Кроме того, крестьяне сумели воспользоваться и совершенными во время революции громадными земельными перемещениями. Законодательство 1792—1793 гг., в первую очередь якобинский закон 10 июня 1793 г., удовлетворило требования мелких крестьян о возвращении общинных угодий. Их раздел открыл бедноте доступ к парцелле (мелкому участку земли). Крестьяне получили и долю земель из фонда национальных имуществ. Общая площадь проданных во время революции национальных владений составила от 1/7 до 1/8 всего земельного фонда Франции.
Наконец, крестьянам удалось приобщиться к земле еще одним путем. Немало семей дворянства и старой буржуазии, разоренных отменой сеньориальных прав, налоговых привилегий, должностей, а также инфляцией, были вынуждены распродать свои владения. Пользуясь падением цен на землю, крестьяне и здесь не упустили возможности кое-что приобрести.
В целом, заключает А. В. Адо, революция привела к укреплению и расширению позиций земельной собственности крестьян и их хозяйства. Но подтверждается ли вывод о том, что Французская революция оказалась фактором торможения в капиталистическом развитии Франции? Ответ историка однозначен: «Мы полагаем, что нет, ибо этот вывод вызывает возражения методологического и конкретно-исторического порядка».
Во-первых, суждения о негативной роли аграрных итогов Французской революции как бы подразумевают, что революция могла бы пойти другим, британским путем экспроприации крестьянства. Но, по мнению А. В. Адо, это было невозможно. Аграрные итоги революции были неизбежно связаны с теми долговременными тенденциями аграрного развития, которые укоренились на французской земле к концу «старого порядка». Ко времени революции крестьянство Франции владело не менее 40% всех земель. В конечном счете революция подтвердила движение Франции по тому же пути аграрно-капиталистического развития, по которому она шла и раньше.
А. В. Адо отчетливо дает понять, что ничего «катастрофического» в этом не было. В первой половине XIX в. рыночная конъюнктура была благоприятна для крестьян: цены на промышленные товары снижались в пять раз быстрее, чем цены на продовольствие. В этих условиях мелкое крестьянское хозяйство не только сохраняло жизнеспособность, но и довольно успешно конкурировало с крупным. Конечно, это было связано с непомерными трудовыми затратами крестьянской семьи. Но даже крестьяне среднего достатка применяли разные усовершенствования в скотоводстве (в частности, вводились в севооборот кормовые травы, «искусственные луга»), виноградарстве, выращивании технических культур.

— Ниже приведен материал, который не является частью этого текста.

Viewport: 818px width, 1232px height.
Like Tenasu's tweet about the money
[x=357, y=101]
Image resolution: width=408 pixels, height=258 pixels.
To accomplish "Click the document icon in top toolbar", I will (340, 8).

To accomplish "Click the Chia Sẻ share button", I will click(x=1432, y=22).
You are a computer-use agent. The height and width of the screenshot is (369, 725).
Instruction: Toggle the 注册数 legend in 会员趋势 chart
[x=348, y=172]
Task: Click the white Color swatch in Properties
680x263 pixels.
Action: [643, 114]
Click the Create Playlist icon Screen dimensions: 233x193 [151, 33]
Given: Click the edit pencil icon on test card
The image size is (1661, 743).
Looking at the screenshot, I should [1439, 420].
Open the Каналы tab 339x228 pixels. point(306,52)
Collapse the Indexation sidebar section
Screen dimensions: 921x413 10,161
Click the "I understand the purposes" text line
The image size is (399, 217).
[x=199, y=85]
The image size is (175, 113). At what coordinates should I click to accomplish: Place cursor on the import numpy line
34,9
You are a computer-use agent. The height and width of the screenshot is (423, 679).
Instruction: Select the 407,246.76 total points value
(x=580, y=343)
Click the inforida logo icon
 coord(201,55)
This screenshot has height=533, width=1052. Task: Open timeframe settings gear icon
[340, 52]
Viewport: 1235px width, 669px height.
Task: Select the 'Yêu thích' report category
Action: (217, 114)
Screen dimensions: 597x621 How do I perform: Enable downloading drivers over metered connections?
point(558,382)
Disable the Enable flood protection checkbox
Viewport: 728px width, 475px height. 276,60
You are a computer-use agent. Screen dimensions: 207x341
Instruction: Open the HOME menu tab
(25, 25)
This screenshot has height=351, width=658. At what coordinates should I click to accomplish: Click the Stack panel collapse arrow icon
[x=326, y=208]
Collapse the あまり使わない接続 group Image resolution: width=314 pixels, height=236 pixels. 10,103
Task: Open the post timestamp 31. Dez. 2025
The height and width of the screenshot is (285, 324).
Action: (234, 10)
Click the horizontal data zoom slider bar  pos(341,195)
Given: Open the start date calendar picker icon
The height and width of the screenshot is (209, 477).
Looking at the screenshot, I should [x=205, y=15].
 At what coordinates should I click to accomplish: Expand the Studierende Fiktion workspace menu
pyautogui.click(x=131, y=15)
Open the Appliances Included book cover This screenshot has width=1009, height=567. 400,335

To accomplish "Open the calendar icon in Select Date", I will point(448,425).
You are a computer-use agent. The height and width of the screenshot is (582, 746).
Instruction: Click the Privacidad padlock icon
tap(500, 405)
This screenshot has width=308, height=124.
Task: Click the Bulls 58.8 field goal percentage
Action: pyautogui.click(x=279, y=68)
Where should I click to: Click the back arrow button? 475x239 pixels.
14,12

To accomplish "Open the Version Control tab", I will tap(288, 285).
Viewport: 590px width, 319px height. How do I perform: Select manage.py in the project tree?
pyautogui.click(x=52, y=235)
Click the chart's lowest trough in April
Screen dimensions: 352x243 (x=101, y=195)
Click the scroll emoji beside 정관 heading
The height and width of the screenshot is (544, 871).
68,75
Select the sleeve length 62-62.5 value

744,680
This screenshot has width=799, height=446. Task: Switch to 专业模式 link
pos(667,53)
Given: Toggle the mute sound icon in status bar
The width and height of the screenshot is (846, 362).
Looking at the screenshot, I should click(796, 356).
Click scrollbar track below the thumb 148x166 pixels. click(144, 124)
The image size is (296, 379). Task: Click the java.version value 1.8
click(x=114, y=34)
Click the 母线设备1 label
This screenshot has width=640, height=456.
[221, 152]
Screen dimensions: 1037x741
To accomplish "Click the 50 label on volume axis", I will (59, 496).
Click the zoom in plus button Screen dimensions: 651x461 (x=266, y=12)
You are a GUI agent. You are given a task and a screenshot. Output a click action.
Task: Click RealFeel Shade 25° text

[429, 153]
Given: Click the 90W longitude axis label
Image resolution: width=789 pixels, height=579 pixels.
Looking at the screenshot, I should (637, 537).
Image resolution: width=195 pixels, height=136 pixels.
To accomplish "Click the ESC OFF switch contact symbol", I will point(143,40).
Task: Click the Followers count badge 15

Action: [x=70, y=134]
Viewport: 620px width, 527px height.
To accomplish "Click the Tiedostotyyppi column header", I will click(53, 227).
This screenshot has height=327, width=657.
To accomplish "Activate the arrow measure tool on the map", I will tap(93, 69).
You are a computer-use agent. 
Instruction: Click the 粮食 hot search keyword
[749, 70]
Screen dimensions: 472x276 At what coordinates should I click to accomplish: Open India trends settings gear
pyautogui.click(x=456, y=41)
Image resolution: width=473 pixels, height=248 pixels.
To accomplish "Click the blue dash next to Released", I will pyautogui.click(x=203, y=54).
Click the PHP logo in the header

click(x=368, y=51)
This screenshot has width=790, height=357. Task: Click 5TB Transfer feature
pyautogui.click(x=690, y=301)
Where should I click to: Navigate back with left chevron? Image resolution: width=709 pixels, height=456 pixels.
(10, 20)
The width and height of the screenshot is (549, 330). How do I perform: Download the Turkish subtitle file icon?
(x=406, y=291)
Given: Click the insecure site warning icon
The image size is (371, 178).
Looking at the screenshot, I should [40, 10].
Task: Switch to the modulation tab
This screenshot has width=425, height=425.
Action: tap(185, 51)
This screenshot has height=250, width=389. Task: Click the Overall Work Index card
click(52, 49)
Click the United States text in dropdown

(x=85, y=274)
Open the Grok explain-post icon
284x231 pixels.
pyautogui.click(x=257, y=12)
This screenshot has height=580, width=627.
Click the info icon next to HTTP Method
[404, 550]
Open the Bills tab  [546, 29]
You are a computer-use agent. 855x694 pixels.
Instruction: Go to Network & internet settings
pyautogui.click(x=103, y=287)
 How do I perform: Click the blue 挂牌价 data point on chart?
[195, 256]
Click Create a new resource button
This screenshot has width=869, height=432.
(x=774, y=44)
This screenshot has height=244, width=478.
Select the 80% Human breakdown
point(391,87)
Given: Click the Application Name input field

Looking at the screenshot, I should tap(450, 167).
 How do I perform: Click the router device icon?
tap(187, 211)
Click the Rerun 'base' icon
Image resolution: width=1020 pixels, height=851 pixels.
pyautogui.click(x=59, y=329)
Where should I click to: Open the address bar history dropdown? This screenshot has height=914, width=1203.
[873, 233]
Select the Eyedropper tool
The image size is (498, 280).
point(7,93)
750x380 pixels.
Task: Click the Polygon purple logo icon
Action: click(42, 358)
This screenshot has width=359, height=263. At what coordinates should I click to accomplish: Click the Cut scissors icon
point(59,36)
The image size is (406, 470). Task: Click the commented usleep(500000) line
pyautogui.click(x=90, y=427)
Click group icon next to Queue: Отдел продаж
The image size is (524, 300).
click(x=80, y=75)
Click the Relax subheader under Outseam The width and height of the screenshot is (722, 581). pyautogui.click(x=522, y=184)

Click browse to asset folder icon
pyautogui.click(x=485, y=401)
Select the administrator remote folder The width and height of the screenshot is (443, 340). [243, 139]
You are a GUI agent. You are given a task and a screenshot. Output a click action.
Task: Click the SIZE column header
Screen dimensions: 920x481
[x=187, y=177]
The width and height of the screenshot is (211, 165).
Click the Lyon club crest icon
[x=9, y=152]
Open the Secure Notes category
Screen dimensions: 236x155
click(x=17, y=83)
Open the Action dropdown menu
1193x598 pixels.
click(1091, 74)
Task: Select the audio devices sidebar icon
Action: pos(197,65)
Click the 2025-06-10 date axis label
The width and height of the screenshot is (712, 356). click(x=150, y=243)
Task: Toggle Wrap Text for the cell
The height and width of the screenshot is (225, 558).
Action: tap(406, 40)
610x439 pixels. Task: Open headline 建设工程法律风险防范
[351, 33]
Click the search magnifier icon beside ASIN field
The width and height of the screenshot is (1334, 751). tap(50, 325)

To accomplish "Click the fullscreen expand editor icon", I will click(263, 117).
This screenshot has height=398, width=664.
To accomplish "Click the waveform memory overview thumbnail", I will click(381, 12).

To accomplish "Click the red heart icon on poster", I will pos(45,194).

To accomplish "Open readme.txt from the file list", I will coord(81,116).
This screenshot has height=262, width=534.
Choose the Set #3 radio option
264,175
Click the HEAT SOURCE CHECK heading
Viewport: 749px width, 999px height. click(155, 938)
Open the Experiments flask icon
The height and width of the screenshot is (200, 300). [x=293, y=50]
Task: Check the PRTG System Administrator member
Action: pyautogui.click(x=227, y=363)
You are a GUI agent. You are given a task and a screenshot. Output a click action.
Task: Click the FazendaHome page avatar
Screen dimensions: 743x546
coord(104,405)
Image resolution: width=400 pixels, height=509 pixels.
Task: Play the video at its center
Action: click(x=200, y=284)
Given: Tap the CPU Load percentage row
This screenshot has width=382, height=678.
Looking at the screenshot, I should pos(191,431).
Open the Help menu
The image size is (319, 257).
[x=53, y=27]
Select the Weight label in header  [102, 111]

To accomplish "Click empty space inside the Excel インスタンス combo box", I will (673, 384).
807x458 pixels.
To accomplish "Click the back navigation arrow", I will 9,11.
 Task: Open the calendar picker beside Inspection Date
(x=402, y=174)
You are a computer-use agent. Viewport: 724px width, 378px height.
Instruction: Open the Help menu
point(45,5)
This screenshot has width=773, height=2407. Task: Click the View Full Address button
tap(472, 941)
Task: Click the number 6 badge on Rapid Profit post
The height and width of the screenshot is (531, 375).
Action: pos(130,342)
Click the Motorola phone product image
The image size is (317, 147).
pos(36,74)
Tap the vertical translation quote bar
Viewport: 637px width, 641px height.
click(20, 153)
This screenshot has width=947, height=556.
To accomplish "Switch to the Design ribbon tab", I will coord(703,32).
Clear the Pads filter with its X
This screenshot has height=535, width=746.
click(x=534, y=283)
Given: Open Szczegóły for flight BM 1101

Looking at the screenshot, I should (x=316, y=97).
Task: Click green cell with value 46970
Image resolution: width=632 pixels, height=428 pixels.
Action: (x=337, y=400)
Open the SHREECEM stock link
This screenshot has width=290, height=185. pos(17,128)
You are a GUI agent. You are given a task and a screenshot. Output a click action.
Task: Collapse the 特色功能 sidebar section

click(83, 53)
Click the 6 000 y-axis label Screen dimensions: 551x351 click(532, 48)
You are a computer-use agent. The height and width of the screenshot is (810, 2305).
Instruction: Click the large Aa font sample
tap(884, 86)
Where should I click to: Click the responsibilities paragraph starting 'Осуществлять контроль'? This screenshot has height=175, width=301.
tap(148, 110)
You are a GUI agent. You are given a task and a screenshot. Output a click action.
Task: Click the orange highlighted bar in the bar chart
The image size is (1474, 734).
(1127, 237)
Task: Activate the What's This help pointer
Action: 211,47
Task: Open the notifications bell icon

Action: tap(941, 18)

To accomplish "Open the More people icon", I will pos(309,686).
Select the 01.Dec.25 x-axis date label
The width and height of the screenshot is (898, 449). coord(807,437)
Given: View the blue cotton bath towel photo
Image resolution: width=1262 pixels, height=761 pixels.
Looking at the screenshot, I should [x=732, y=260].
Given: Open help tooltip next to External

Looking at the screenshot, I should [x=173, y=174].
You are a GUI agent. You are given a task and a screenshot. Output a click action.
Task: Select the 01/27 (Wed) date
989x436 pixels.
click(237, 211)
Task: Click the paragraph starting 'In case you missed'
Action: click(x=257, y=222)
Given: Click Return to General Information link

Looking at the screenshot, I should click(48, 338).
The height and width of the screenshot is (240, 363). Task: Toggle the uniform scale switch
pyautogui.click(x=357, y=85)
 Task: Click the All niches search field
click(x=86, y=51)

Заметный рост сельскохозяйственного производства, достигнутый во Франции в первой половине XIX в. (он составил с 1815 г. на начало 1850-х гг. 73—78%), расширение обрабатываемых площадей, обогащение ассортимента культур, рост урожайности были связаны с развитием не только фермерского, но и крестьянского хозяйства. Крестьянство составило в этот период и емкий рынок для французской промышленности.
Однако у того пути аграрно-капиталистического развития, по которому пошла Франция, имелась и негативная сторона, о которой А. В. Адо отнюдь не умалчивает. К середине XIX в. 37% крестьянских дворов (из общего числа 8 млн) были освобождены от уплаты налогов ввиду бедности. К началу 1850-х гг. 37,3% мельчайших крестьян имели земельную собственность, но их доходы от хозяйства были недостаточны для содержания семьи, поэтому им приходилось прирабатывать, нанимаясь за поденную плату к более зажиточным соседям. При этом 62,7% поденщиков были безземельными и существовали только за счет продажи своей рабочей силы.
Но уже во второй половине XIX в. появились признаки того, что мелкая крестьянская собственность исчерпала свои возможности. В 50—60-е гг. начался массовый исход из деревни сельской бедноты (численность ее сократилась на 30%), а к 80-м гг. начинает неуклонно сокращаться число мелких и средних крестьян-собственников. Через 90 лет после Французской революции в их руках осталось около 35% земли, свыше 64% ее сосредоточилось в руках капиталистических слоев деревни.
Таким образом, заключает А. В. Адо, Франция не избежала экспроприации мелких и средних крестьян, но по сравнению с Великобританией этот процесс протекал «сглаженным» темпом и выражался в более «мягких» по отношению к крестьянству формах.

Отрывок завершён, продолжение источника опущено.